Yes. Two not only allows you to compare, if (when) one colony has problems, having a second hive provides a number of options to help the one having problems.

That said, I started with one, and know many other that started with one and did just fine. I realize that there's a significant cost involved, so if only one fits your budget, don't sweat it.


----------



## alleyyooper (Apr 22, 2005)

I recommend two also just so you can compair them to make sure every thing is OK with them. You can start with two Nuc's or two packages. Waiting for a swarm maybe a long wait if ever.

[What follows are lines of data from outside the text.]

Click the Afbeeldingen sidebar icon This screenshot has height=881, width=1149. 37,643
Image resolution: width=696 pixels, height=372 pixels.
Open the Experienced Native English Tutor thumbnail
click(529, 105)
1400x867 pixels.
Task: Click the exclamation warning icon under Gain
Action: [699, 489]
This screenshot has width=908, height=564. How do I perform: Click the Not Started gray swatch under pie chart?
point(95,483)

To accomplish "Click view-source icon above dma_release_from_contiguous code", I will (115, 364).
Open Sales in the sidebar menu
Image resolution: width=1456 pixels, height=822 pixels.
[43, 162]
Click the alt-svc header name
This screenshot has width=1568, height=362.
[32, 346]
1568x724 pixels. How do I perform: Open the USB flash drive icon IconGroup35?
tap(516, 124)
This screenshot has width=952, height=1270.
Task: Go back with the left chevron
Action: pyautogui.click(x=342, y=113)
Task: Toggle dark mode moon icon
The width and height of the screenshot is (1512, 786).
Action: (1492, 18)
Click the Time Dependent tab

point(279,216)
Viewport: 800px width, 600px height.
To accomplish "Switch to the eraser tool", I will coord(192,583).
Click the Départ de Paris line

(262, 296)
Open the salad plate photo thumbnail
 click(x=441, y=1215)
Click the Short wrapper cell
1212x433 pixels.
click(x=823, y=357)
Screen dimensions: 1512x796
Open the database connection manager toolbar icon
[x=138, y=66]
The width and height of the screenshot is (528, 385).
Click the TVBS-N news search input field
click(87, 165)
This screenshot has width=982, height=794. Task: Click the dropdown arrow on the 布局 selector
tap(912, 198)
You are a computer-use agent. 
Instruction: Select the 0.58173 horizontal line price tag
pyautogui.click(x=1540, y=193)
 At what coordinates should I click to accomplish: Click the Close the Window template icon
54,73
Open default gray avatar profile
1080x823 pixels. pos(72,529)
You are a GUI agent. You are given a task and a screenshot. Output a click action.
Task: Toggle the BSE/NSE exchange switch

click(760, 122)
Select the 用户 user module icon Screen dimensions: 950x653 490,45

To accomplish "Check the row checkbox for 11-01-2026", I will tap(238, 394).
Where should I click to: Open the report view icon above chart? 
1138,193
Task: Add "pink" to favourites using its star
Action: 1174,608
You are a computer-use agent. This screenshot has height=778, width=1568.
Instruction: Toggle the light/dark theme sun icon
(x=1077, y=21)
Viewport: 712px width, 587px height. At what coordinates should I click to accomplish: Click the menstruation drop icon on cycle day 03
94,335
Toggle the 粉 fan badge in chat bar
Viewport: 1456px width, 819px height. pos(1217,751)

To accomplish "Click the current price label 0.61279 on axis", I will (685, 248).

I started with one and didn't know they were not doing right. They died the first winter. I joined a new local club that winter and one of the members came to look at my dead out and said they didn't build enough comb to make it thru the winter despite my feeding them all that summer.

 Al


----------



## imthedude (Jun 7, 2011)

excellent. thanks for the responses.

ETA i have a friend who is loaning and possibly giving me a hive or two and some of his extra equipment because of a side-venture of his that prevents him from devoting full attention to other things, his bees being one of them. so quite possibly the only "start-up costs" i'll have will be the bees. that's certainly not small change if i buy two packages, but given that i don't have to fully equip with everything, it's more palatable to have two given this situation.


----------



## Usingmyrights (Jan 10, 2011)

I started with two and lost one, not I have two again after doing a split. I really wish I could have stayed on top of splitting the hives and had the money for equipment. I've got a few offers for places to put hives.


----------



## LittleRedHen (Apr 26, 2006)

Good question. I have two full hives but no bees at the moment. I had been wondering if i should fill one or two this year and how I should do it.. (putting out ads for free swarms or trying a package)


----------



## Usingmyrights (Jan 10, 2011)

In my area the best way to go if you can't find a colony that someone wants to get rid of is to buy one from a supplier. The bees are already in a hive with some comb drawn out and the queen is laying. It really gives you a jump start on things.


----------